Reprenez le texte ci-dessous sur le spectacle et poursuivez-le à partir de sa dernière phrase, s'il vous plaît.

→ **EXTRAIT DU DOCUMENT**:

╔══

Elle avance sur le plateau nu et s’installe sur une chaise en bois, face au public resté dans la lumière. Un voix off « plante le décor » : « Ce n’est pas ma voix mais c’est la voix que j’ai choisie. C’est important de pouvoir choisir. Ce n’est pas ma voix que vous entendez mais c’est moi qui parle ». Un dialogue silencieux s’installe entre le regardant et le regardé, « La vue est un toucher », « une femme qui voit est aussi une femme visible, nous sommes à égalité ».
Allusion à « L’Aigle noir » de Barbara, elle explique que le mot aigle était féminin jusqu’au XVIe siècle (le mot est féminin tant en latin qu’en provençal) avant d’être déclaré, en 1694, de genre masculin. Emblème des légions romaines, l’aigle a été repris par Napoléon qui en fait un symbole impérial et incarne aujourd’hui, la puissance, très virile, des États-Unis.
Sa voix annonce d’emblée, « je vais vous parler d’un sujet vaste, je vais vous parler du viol ». Puis elle lui enjoint de se bouger, « Il faut toujours être en mouvement, si tu t’arrêtes, tu t’exposes, c’est dangereux ».

╚══

→ **CONTENU DES DONNÉES**:
╔══

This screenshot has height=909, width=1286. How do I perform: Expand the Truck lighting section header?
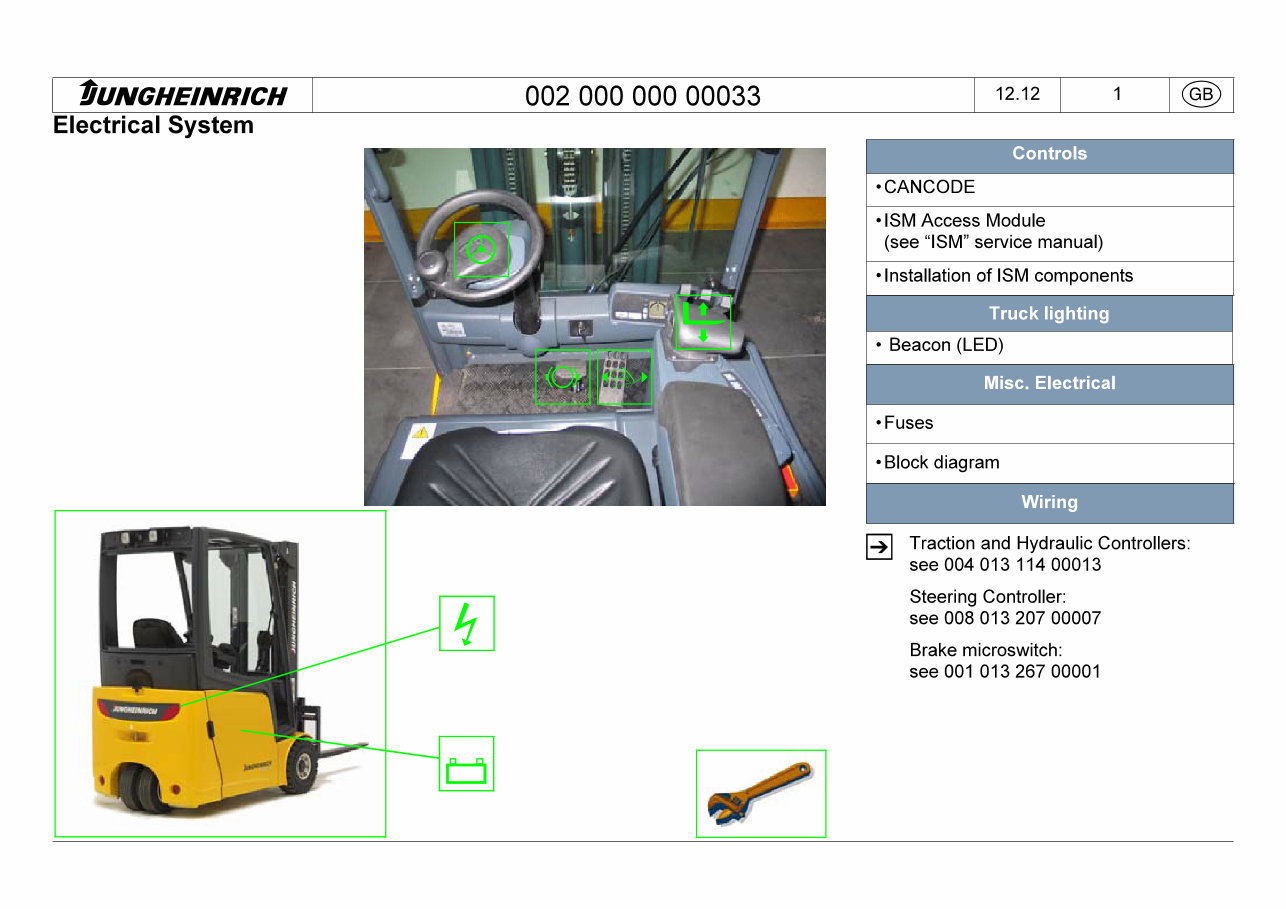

╚══

→ **RÉSULTAT DE LA TÂCHE**:
Elle se lève et commence à démonter la chaise sur laquelle elle était assise. Posément, elle aligne les pièces en bois sur le sol. Sur les notes de « C’est normal », la chanson d’Areski et Brigitte Fontaine, les voix de Simone et Muriel évoquent de l’amnésie traumatique, « ce sont des conséquences normales, universelles ». L’une pose des questions et l’autre y répond expliquant, de façon très documentée, les aspects cliniques, psychologiques ou neurologiques de ce réflexe de survie que le cerveau déclenche en réponse à un événement traumatisant. La mémoire disjoncte et occulte tout ou partie des violences subies. C’est normal.
Pendant ce temps, sur la scène, Céline Chariot, dispose des coquilles d’huîtres sur le et les écrase, l’une après l’autre avec une masse avant d’entourer les tas de poudre d’un cercle de craie.
Selon Amnesty International, 20% des femmes belges ont été victimes d’un viol. Des années, voire des dizaines d’années, peuvent s’écouler avant que les souvenirs traumatiques des violences ne refassent surface, avec parfois les effets d’une bombe à retardement.
Et avec des conséquences en matière de retard de dépôt de plainte également. Les infractions sexuelles graves sur des personnes majeures sont prescrites au bout de dix ans. Sur des personnes mineures, elles l’étaient quinze ans après que la victime ait atteint sa majorité. Depuis 2019, les violences sexuelles sur mineurs ne font plus l’objet de prescription. Les chiffres montrent que 80% des plaintes ne donnent lieu à aucune poursuite et seuls 2% des agresseurs sont condamnés. C’est normal.
La performeuse trace un rectangle blanc avec de la bande adhésive, y déroule un tapis, y pose un matelas, une table de nuit, une lampe, ... Avec des gestes posés, précis, elle reconstitue une scène de crime : petites plaques jaunes numérotées, description minutieuse, détail après détail, les souvenirs reviennent, la mémoire reprend forme.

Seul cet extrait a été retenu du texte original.